-------- THE DATA --------

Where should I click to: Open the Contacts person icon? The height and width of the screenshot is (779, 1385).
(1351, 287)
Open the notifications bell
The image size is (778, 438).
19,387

--------

> **EXERCISE DESCRIPTION**
When you retype the entries above, keep every line identical to the source.

> **WRITTEN SOLUTION**
Where should I click to: Open the Contacts person icon? The height and width of the screenshot is (779, 1385).
(1351, 287)
Open the notifications bell
The image size is (778, 438).
19,387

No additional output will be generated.